### Stored entries:
-----

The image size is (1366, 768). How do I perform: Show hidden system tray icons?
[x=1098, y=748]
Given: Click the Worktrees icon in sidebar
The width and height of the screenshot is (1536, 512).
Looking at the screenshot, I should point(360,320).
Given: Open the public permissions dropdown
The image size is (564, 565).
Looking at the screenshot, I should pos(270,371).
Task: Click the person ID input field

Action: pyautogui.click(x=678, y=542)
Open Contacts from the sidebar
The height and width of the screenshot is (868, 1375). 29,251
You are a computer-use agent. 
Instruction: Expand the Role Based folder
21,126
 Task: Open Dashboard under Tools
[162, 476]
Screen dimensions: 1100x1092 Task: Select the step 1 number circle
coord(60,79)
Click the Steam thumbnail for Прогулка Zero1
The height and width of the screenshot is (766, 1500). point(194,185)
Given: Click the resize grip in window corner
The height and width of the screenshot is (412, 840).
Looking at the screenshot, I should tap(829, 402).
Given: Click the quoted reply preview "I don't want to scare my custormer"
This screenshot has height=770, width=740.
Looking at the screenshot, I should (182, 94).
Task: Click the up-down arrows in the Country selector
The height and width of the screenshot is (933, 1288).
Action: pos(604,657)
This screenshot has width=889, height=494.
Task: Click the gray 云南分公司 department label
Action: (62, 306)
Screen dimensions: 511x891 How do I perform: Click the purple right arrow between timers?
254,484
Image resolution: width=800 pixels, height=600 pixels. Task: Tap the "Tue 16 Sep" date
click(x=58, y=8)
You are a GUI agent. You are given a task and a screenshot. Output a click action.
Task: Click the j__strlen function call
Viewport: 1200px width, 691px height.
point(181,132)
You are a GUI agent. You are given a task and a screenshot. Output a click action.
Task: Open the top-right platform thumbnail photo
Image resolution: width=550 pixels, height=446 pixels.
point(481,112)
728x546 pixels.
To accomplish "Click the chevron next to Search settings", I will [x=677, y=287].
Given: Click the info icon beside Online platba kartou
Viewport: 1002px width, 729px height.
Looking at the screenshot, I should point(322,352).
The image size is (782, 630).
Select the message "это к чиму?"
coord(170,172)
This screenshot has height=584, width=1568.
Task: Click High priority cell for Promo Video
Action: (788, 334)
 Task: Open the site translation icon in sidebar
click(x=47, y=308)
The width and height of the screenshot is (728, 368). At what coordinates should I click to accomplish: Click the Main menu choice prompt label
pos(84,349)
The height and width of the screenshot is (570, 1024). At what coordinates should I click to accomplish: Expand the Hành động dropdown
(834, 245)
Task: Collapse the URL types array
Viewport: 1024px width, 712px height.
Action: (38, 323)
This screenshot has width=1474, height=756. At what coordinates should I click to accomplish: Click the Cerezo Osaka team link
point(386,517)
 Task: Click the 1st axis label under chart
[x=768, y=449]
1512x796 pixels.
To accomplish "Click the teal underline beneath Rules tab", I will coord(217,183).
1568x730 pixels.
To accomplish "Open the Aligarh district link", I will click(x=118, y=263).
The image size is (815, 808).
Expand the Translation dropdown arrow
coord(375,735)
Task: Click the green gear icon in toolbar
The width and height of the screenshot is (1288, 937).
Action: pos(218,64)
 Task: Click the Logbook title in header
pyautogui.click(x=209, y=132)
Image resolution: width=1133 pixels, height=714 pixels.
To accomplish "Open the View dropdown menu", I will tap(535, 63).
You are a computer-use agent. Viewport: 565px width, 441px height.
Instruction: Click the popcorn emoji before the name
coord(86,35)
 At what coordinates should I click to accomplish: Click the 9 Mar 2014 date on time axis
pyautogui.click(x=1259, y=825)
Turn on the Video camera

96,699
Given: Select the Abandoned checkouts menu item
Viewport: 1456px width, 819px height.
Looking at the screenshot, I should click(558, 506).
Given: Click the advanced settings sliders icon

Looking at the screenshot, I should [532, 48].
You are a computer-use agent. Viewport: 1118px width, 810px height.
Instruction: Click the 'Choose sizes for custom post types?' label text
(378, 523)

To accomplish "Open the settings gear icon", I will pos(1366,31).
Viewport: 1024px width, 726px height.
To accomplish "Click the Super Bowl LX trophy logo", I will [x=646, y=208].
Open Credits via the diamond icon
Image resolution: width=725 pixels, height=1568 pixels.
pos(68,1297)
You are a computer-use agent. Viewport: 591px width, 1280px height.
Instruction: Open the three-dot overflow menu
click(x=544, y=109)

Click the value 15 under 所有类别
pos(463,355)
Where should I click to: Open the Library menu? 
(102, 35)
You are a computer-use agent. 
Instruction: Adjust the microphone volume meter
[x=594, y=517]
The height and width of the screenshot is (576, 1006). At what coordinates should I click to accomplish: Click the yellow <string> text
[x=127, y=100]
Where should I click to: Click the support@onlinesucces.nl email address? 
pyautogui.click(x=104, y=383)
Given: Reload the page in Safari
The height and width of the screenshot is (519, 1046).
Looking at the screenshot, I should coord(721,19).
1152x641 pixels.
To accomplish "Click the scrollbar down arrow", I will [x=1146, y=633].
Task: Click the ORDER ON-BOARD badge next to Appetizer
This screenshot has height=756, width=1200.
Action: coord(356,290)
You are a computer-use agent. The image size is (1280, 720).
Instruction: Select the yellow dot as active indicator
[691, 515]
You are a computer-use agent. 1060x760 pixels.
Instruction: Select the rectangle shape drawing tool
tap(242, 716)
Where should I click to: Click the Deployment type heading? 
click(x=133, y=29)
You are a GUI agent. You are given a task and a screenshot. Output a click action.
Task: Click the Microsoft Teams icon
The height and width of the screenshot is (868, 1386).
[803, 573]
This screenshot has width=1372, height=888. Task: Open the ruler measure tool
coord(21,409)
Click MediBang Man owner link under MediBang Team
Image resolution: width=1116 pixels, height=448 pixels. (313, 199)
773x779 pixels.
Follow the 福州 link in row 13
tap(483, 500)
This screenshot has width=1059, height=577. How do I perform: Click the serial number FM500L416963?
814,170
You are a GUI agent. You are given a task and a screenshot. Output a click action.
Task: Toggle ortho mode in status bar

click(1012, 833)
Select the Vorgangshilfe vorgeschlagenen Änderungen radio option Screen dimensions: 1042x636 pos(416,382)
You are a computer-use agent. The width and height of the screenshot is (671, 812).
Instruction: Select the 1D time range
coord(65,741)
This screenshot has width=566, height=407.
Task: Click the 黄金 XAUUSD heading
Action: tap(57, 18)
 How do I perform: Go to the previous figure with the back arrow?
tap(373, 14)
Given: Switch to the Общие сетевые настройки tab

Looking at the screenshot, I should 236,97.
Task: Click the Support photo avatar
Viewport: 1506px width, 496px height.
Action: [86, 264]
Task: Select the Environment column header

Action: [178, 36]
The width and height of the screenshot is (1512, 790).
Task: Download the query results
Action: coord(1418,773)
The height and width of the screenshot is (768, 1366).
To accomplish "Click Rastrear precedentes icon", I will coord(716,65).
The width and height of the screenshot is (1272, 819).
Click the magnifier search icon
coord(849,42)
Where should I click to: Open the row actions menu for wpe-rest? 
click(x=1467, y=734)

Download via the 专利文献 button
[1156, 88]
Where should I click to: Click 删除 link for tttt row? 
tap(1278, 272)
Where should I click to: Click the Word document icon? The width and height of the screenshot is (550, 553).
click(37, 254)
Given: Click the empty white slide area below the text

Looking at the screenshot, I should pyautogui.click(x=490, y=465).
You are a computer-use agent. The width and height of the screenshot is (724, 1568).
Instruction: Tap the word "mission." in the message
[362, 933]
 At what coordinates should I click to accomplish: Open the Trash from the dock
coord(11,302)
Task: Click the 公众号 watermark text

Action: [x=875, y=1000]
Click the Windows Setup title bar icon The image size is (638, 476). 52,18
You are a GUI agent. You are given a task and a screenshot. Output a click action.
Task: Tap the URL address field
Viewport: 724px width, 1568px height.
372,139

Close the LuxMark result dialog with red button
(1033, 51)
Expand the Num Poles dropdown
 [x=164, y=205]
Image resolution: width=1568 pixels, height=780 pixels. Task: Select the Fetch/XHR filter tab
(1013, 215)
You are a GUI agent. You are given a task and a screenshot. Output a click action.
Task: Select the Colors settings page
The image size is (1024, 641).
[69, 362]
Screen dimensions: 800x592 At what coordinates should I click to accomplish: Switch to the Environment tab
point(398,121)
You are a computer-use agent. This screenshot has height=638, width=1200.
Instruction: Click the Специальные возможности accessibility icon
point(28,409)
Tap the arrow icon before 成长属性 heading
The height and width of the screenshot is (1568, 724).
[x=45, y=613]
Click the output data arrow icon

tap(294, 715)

-----

Take every line from the records that holds "gear" and copy it down.

Task: Click the green gear icon in toolbar
To accomplish "Open the settings gear icon", I will pos(1366,31).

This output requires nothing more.